- Written problem: Rewrite as a numbered list the lines from the one containing "Given: Enable web search via the globe icon" through the one containing "Looking at the screenshot, I should [41, 93].", leaving out any blank lines.

- Material for the task:
· · · · ·

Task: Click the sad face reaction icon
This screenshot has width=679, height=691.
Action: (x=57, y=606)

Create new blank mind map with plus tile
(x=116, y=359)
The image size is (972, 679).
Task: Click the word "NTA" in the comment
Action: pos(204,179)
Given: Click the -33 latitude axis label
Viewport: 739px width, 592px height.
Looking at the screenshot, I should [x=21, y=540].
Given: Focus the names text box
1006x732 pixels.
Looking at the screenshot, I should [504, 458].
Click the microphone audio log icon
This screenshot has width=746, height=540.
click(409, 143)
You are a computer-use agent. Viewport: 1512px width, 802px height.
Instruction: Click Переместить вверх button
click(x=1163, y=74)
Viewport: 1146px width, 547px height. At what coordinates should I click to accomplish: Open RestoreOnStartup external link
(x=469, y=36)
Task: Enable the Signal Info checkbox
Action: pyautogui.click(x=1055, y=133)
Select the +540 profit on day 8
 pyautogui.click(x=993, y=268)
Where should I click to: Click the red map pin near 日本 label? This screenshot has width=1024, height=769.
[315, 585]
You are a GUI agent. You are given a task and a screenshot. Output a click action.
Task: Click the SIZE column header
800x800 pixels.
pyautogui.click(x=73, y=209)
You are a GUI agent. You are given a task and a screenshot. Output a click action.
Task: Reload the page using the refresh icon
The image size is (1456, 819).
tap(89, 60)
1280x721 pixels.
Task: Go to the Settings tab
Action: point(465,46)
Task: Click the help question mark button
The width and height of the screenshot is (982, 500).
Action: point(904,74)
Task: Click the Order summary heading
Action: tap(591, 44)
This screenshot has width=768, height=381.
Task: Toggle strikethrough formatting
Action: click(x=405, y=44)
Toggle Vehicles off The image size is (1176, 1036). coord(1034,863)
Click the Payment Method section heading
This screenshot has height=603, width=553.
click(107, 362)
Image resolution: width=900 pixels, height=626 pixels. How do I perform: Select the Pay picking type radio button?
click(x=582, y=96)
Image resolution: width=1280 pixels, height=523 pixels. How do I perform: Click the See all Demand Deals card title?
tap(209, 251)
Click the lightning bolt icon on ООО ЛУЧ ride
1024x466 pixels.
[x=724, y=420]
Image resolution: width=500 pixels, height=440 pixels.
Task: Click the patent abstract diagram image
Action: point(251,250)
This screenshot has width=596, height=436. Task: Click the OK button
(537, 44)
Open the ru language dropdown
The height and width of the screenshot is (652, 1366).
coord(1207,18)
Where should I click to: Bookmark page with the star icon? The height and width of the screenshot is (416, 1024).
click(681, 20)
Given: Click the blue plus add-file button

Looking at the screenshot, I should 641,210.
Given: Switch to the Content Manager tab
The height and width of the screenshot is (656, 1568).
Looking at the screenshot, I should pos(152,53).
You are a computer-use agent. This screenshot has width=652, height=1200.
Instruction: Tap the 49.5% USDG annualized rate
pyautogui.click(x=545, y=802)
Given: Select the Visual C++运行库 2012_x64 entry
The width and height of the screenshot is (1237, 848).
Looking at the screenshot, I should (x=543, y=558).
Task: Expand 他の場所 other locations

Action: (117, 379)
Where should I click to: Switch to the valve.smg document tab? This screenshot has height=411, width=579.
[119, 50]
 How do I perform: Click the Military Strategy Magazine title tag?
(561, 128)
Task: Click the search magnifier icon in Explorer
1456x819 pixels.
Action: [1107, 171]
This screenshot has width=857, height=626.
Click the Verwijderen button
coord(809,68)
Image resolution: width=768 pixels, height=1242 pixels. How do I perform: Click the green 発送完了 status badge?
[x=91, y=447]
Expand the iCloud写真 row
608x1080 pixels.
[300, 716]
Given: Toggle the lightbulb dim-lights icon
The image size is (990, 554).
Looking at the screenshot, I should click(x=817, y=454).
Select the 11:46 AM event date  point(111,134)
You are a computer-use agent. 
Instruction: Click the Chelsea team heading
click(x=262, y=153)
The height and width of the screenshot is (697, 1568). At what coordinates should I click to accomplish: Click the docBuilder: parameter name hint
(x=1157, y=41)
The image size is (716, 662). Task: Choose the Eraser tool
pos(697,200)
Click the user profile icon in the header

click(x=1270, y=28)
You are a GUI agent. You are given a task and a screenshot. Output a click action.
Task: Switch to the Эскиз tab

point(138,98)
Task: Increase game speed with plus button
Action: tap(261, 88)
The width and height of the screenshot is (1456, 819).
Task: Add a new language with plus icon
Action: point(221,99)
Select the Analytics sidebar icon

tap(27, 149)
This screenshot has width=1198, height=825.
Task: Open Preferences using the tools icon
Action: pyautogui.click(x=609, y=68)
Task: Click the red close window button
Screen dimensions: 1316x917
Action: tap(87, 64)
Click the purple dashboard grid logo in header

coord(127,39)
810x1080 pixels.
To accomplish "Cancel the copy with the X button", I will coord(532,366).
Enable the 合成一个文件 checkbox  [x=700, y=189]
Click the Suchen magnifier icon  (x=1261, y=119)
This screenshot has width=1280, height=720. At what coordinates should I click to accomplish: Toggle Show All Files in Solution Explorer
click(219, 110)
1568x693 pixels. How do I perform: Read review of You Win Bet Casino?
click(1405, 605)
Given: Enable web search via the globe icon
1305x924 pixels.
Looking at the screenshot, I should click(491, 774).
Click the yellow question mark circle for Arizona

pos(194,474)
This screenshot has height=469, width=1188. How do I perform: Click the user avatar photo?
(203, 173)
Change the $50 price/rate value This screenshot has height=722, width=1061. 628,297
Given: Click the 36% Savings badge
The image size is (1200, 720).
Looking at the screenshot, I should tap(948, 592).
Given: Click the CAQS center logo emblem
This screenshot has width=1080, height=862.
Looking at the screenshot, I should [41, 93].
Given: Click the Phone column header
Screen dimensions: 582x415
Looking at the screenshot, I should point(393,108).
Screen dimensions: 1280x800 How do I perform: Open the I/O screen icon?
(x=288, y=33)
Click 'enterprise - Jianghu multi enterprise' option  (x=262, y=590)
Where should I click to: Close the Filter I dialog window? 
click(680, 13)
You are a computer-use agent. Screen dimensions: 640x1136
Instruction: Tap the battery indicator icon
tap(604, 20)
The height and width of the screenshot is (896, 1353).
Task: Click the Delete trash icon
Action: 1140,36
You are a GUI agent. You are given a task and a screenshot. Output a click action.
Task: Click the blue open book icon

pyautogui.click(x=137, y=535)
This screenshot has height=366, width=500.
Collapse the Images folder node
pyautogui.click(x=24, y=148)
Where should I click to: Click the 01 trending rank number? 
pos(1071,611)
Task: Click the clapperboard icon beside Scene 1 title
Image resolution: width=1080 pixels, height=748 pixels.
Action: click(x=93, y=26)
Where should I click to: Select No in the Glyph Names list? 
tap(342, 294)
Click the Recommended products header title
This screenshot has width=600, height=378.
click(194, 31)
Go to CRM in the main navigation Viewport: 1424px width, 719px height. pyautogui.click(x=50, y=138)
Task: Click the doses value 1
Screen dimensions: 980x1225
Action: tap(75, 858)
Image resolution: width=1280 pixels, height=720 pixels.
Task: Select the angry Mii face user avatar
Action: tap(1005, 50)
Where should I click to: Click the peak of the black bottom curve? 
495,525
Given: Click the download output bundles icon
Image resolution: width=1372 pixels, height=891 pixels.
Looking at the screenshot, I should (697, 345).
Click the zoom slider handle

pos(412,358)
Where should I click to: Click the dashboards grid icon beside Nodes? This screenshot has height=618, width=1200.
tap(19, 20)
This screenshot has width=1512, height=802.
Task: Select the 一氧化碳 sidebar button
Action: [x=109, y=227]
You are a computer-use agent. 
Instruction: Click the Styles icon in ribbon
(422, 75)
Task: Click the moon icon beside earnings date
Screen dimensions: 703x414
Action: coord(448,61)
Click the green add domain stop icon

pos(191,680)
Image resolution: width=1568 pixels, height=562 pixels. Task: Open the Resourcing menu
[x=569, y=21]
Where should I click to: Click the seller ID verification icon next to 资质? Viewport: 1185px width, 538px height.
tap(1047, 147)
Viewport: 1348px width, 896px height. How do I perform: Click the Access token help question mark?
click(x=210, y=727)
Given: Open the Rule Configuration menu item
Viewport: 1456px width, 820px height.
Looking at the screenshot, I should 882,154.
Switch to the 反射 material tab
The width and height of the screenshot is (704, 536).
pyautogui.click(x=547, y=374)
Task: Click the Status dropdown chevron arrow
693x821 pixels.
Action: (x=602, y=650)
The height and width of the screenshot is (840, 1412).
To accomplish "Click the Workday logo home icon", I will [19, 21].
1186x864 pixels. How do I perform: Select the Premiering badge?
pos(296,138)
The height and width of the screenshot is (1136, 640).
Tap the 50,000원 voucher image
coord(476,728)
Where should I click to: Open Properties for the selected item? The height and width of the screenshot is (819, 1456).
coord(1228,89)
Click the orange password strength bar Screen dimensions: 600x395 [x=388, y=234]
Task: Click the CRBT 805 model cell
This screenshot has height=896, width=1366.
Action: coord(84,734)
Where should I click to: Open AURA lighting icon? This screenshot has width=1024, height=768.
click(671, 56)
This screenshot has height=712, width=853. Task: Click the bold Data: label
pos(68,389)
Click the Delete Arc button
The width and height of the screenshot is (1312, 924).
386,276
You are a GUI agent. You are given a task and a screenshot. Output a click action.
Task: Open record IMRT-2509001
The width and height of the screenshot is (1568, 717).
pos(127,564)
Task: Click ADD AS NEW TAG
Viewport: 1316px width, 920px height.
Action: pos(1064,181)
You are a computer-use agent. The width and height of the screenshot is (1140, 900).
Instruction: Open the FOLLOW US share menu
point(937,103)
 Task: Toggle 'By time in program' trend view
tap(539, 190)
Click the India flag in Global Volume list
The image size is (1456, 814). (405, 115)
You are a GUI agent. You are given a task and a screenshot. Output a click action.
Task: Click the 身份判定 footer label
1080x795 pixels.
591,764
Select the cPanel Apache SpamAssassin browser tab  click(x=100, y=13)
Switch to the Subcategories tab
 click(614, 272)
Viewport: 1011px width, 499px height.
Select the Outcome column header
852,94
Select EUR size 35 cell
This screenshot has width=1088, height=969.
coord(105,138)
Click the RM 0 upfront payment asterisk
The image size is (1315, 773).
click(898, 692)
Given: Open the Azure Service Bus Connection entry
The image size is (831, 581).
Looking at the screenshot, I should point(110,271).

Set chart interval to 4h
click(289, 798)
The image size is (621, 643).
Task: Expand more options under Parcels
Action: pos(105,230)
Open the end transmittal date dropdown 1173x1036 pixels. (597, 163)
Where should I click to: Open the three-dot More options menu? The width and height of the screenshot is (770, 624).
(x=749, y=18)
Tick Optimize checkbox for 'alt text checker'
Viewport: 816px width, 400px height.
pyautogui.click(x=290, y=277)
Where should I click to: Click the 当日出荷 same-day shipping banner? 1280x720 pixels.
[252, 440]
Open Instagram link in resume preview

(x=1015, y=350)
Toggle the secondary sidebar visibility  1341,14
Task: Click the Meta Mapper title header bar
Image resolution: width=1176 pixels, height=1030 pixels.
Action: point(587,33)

· · · · ·

- Final result:
1. Given: Enable web search via the globe icon
2. 1305x924 pixels.
3. Looking at the screenshot, I should click(491, 774).
4. Click the yellow question mark circle for Arizona
5. pos(194,474)
6. This screenshot has height=469, width=1188. How do I perform: Click the user avatar photo?
7. (203, 173)
8. Change the $50 price/rate value This screenshot has height=722, width=1061. 628,297
9. Given: Click the 36% Savings badge
10. The image size is (1200, 720).
11. Looking at the screenshot, I should tap(948, 592).
12. Given: Click the CAQS center logo emblem
13. This screenshot has width=1080, height=862.
14. Looking at the screenshot, I should [41, 93].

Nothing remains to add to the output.